* **Exercise instructions**:
1. Answer these from the zoology model paper:
(a) Which class of molluscs lacks a radula?
(b) Which substance secreted by mast cells is an anticoagulant?
(c) Which three groups does the paper name as enterocoelomates?
2. Please retype the zoology model paper from "Question 1." to "are the enterocoelomates.".
3. Continue the zoology model paper from the point where it stops.

* **Extract provided**:

Section – A (10 × 2 = 20)

Note : Answer all the questions in 5 lines each.

Question 1.
What is meant by Tautonymy ? Give two examples.
The practice of naming the animals, in which the generic name and species name are the same, is called tautonymy. So the name is called tautonymy. Eg : Naja naja (Indian Cobra), Axis axis (spotted deer)

Question 2.
What is Enterocoelom ? Name the enterocoelomate phyla in the animal kingdom.
Animals in which the body cavity is formed from the mesodermal pouches of archenteron are called enterocoelomates. Echinoderms, hemichordates and chordates are the enterocoelomates.

Question 3.
Distinguish between exocrine and endocrine glands with examples.
a) Exocrine glands are provided with ducts, secrete mucus, saliva, earwax, oil, milk, digestive enzymes and other cell products.

b) Endoprine glands are ductless and their products are hormones which are not sent out via ducts but are carried to the target organs by blood, e.g : Thyroid glands secreting thyroxine harmone.

AP Inter 1st Year Zoology Model Paper Set 4 with Solutions

Question 4.
Mention any two substances secreted by mast cells and their functions.

  1. Heparin – an anticoagulant (prevents blood clotting).
  2. Histamine – vasodilators (cause inflammation in response to injury and infection).

Question 5.
What is the function of radula ? Give the name of the group of molluscs which do not posses a radula.
The buccal cavity of molluscs contain a file like rasping organ called radula for feeding. It is absent in the class bivalvia or pelecypoda.

Question 6.
Name two poisonous and non-poisonous snakes found in South India.

  1. Two poisonous snakes found in South India are a) Naja naja (cobra) b) Bungarus (Krait)
  2. Two non-poisonous snakes found in South India are a) Ptyas (rat snake) b) Tropidonotus (pond snake)

Question 7.
List any two differences between a flagellum and a cilium.

Flagellum Cilium
1. The long whip like locomotor organelles are called flagella. 1. These are small hair like structures found in ciliate protists, genital ducts, respiratory ducts.

* **Given data**:
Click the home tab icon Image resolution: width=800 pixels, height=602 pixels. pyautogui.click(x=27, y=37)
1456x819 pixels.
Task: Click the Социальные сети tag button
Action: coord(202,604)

* **Exercise responses**:
1.
(a) The class bivalvia, or pelecypoda.
(b) Heparin.
(c) Echinoderms, hemichordates and chordates.

2.
Question 1.
What is meant by Tautonymy ? Give two examples.
The practice of naming the animals, in which the generic name and species name are the same, is called tautonymy. So the name is called tautonymy. Eg : Naja naja (Indian Cobra), Axis axis (spotted deer)

Question 2.
What is Enterocoelom ? Name the enterocoelomate phyla in the animal kingdom.
Animals in which the body cavity is formed from the mesodermal pouches of archenteron are called enterocoelomates. Echinoderms, hemichordates and chordates are the enterocoelomates.

3.
2. Flagellum helps only in locomotion. 2. Cilia serve as organelles or locomotion, food collection and also act as Sensory structures.
3. Flagellum perform undular movement. 3. Cilia perform pendular movement.

Question 8.
What is a Kinety ?
A longitudinal row of kinetosomes together with kinetodesmata constitute a unit called “Kinety”.

Question 9.
What is a hyper-parasite ? Mention the name of one hyper-parasite.
Hyper parasite : It is a parasite which lives in /on the body of another parasite, e.g : Nosema notabilis (cnidosporan parasite) lives in Sphaerospora polymorpha (also a cnidosporan parasite) which lives in the urinary bladder of toad fish.

Question 10.
Mention two advantages of UV rays to us.
UV radiation helps in the conversion of sterols present in the skin into vitamin D in mammals.

AP Inter 1st Year Zoology Model Paper Set 4 with Solutions

Section – B (6 × 4 = 24)

Note : Answer any six questions in 20 lines each.

Question 11.
Define Species. Explain the various aspects of ‘Species’.
Species : Species is the ‘basic unit’ of classification. Species is a Latin word meaning ‘kind’ or ‘appearance’. John Ray in his book ‘Historia Generalis Plantarum’, used the term ‘species’ and described it on the basis of common descent (origin from common ancestors) as a group of morphologically similar organisms. Linnaeus considered species, in his book ‘Systema Naturae’, as the basic unit of classification.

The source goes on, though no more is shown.